A Volta à Suíça este ano foi um negócio predominantemente caseiro e a vitória foi para Gottfried Weillenmann.


A 21 de Agosto o Campeonato do Mundo aconteceu em Copenhaga, num circuito predominantemente plano. A vitória sorriu a Rik Van Steenbergen que venceu num sprint a três Ferdi Kubler e Fausto Coppi. Schotte foi 4o a 3 minutos. Coppi foi curiosamente apenas 11º no GP das Nações, a vitória pertencendo a um especialista francês, Charles Coste. Mas Coppi não falhou no seu rendez-vous de final de época, a Lombardia, que venceu isolado após uma fuga de 56 km.

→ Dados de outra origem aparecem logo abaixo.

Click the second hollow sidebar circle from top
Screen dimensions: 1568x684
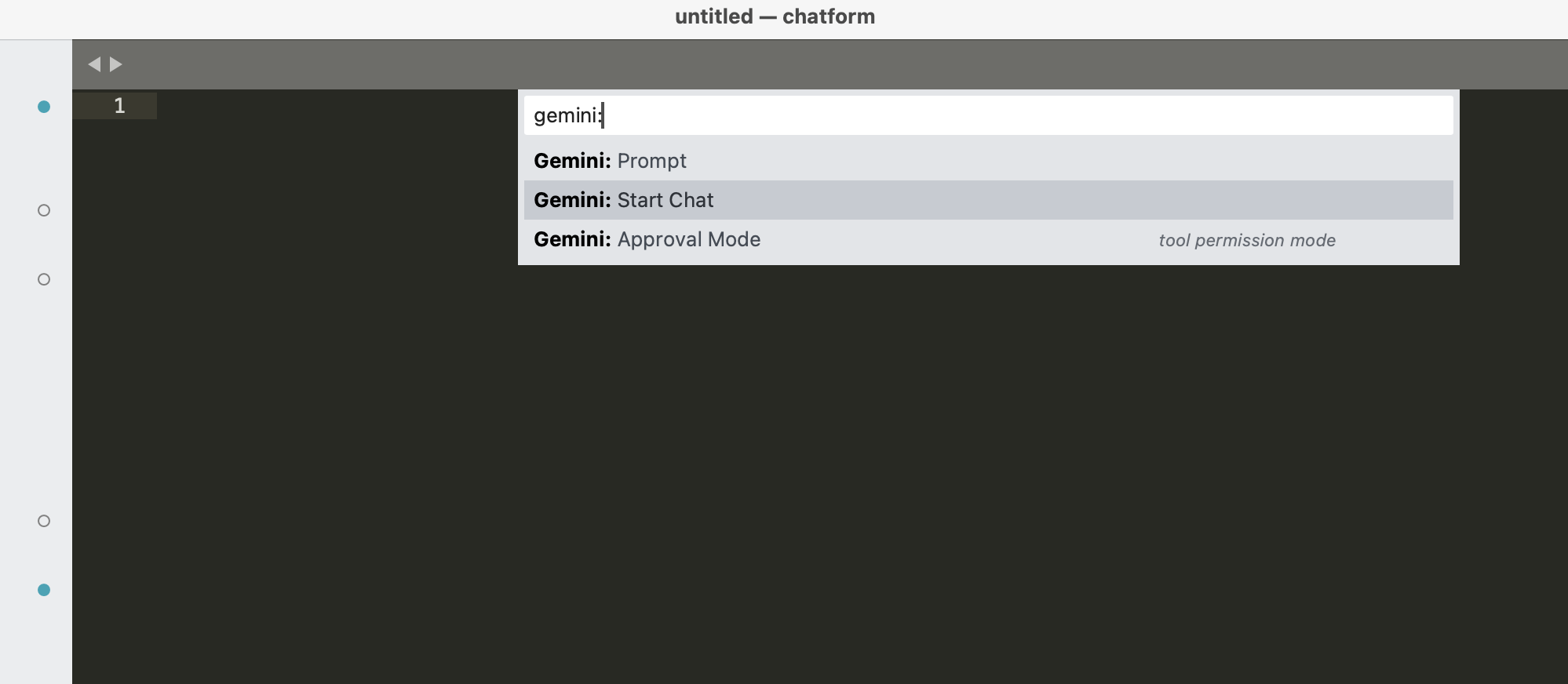(x=44, y=279)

Em Setembro a Volta à Catalunha foi vencida pelo francês Émile Rol. Em 2º ficou o espanhol Miguel Poblet. No top dez constavam também Camellini, Cecchi, Alex Close, portanto um pelotão com valor.

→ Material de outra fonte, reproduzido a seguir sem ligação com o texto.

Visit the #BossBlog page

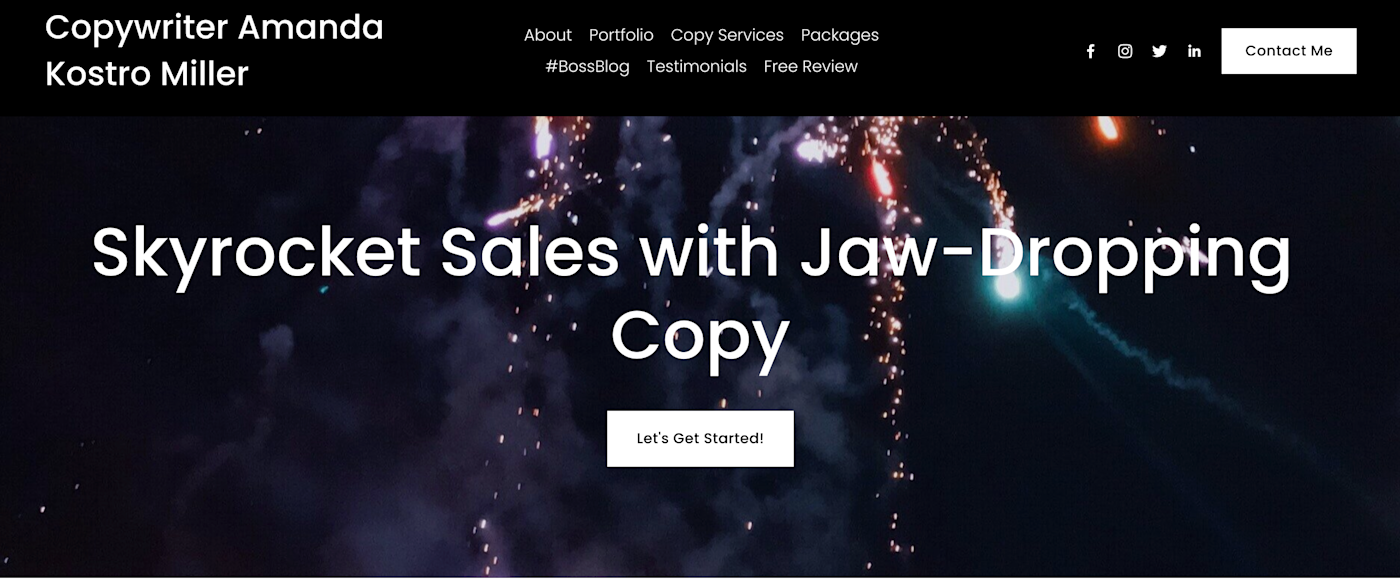point(587,66)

No início de Novembro acontecia nas estradas de Bérgamo o primeiro Troféu Baracchi no formato que o tornaria célebre - 100km de contra-relógio em dupla - uma prova que se tornaria icónica durante décadas. Esta 1a edição em dupla seria ganha por Magni a fazer par com um rapaz de 22 anos incompletos, Adolfo Grosso.

O Challenge Desgranges-Colombo foi obviamente vencido por Fausto Coppi. Era um ano como nunca houvera algo igual. Em 2º ex-aqueo apareciam Bartali e Magni. Mas eu em 2º ligar poria Van Steenbergen, vencedor da Fléche Wallone, de 2 etapas no Tour e Campeão do Mundo.

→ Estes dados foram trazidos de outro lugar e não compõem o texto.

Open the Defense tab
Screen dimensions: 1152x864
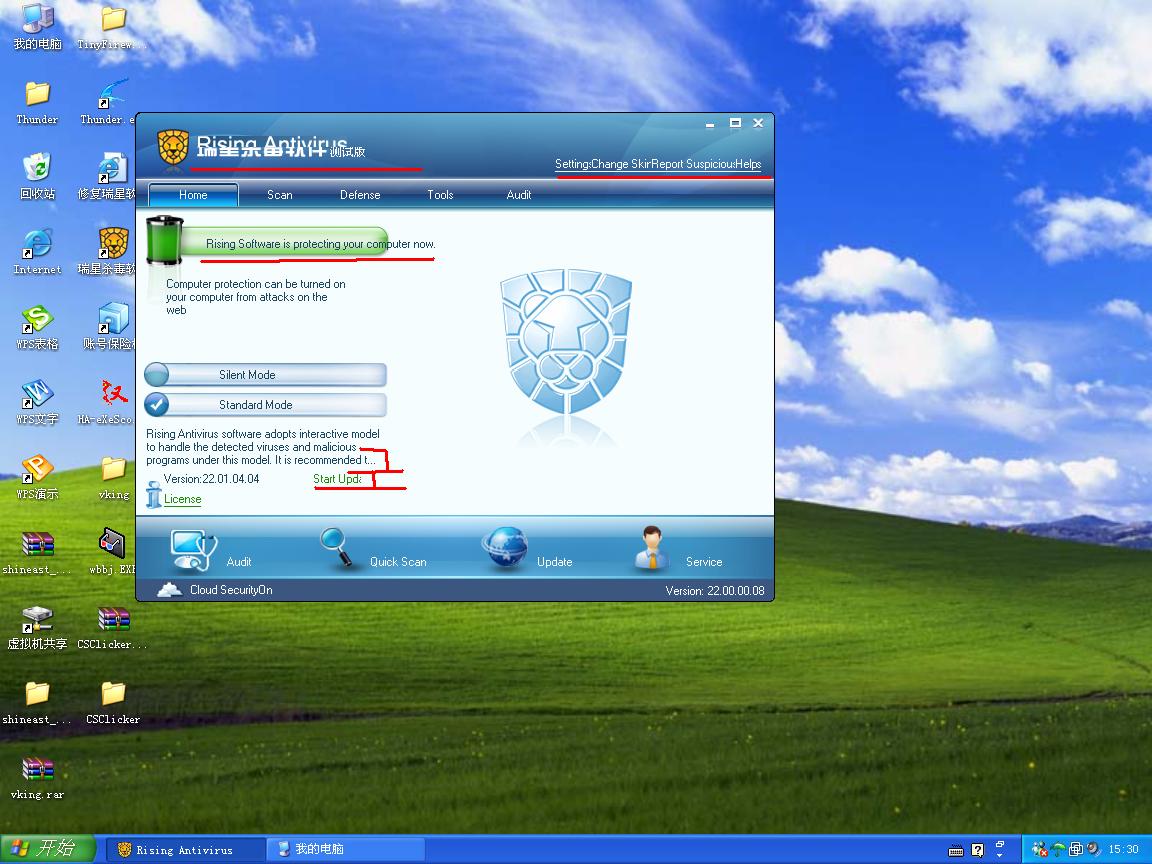point(360,195)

Fausto Coppi fizera uma época única, marcada pela dupla Giro-Tour, mas como bom italiano fizera questão de ganhar a dupla Milão-Sanremo + Lombardia, a abertura e o fecho da época, fazendo pelo caminho pódios na Fléche Wallone e no Campeonato do Mundo e oferecendo ao irmão Serse um pódio no Paris-Roubaix que também poderia ter sido dele, senão mais. Nunca como neste ano se soube quem era o melhor ciclista do mundo, o Campioníssimo era Fausto Coppi.